Smoked wild Irish salmon with chive pancakes

Smoked wild Irish salmon with chive pancakes

A sophisticated salmon starter that your guests will adore...

Difficulty and servings

Easy

Serves 6

Preparation and cooking times

Cook time

Cook 30 mins

Method

  1. To make the dressing, place the wholegrain mustard in a bowl, then using a whisk, add the olive oil slowly. Add a squeeze of lemon, season to taste, then set aside.
  2. To make the pancake mixture, mix together the eggs, flour, milk and chopped chives until smooth. Season with pepper and salt, if you want
  3. Heat a medium non-stick frying pan over a highish heat. Using a piece of kitchen paper wipe the pan with some vegetable oil. Pour a ladleful of the pancake batter into the pan and swirl to cover the base. Cook for about 1 min, then flip, cook for 30 secs more, remove and place on greaseproof paper. Repeat until you've made all six pancakes, then set aside.

■ **Dataset entries**
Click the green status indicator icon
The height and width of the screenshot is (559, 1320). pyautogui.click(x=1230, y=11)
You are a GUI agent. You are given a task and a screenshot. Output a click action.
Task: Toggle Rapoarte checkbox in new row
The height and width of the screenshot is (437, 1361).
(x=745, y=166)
==
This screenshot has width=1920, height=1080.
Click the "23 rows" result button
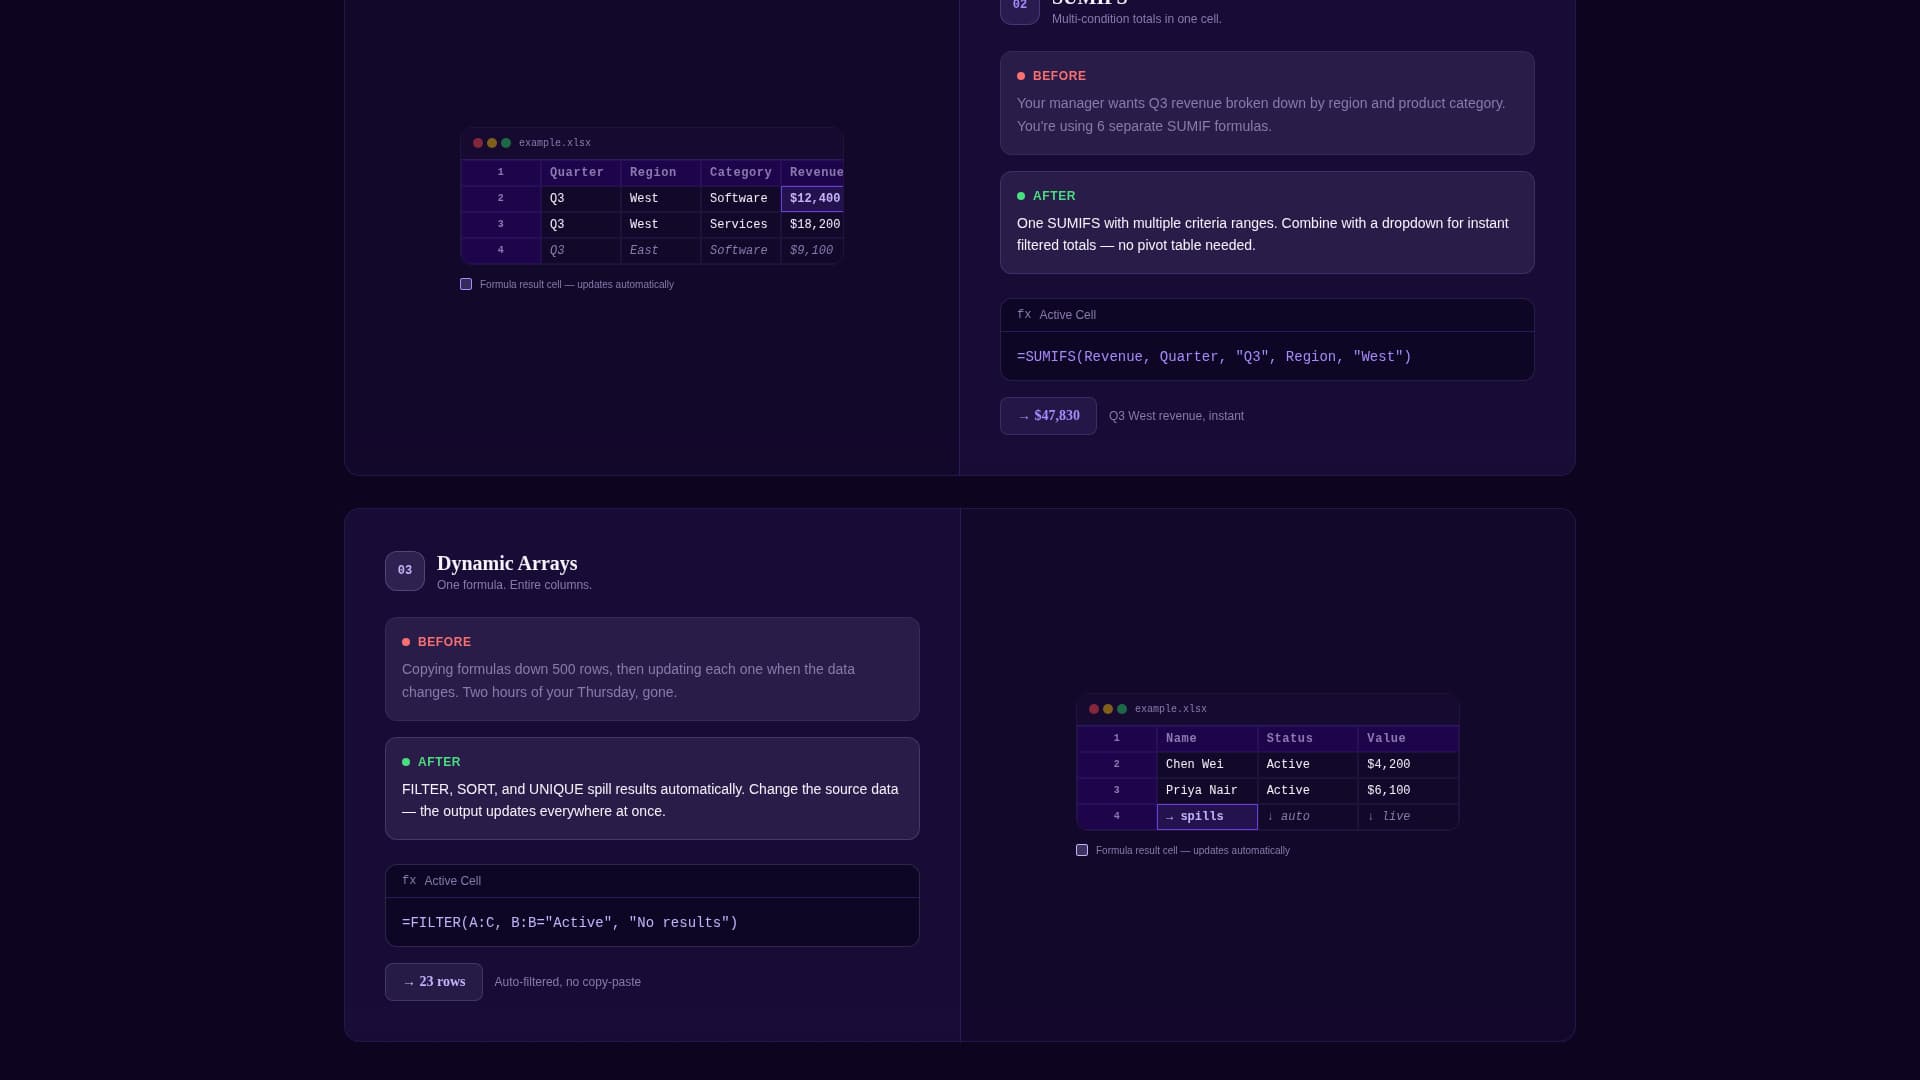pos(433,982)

■ **Aim**
Rewrite the salmon recipe from "Cook 30 mins" up to and including "pancakes, then set aside.", changing "greaseproof paper" to "parchment paper".

■ **Response to the task**
Cook 30 mins

Method

  1. To make the dressing, place the wholegrain mustard in a bowl, then using a whisk, add the olive oil slowly. Add a squeeze of lemon, season to taste, then set aside.
  2. To make the pancake mixture, mix together the eggs, flour, milk and chopped chives until smooth. Season with pepper and salt, if you want
  3. Heat a medium non-stick frying pan over a highish heat. Using a piece of kitchen paper wipe the pan with some vegetable oil. Pour a ladleful of the pancake batter into the pan and swirl to cover the base. Cook for about 1 min, then flip, cook for 30 secs more, remove and place on parchment paper. Repeat until you've made all six pancakes, then set aside.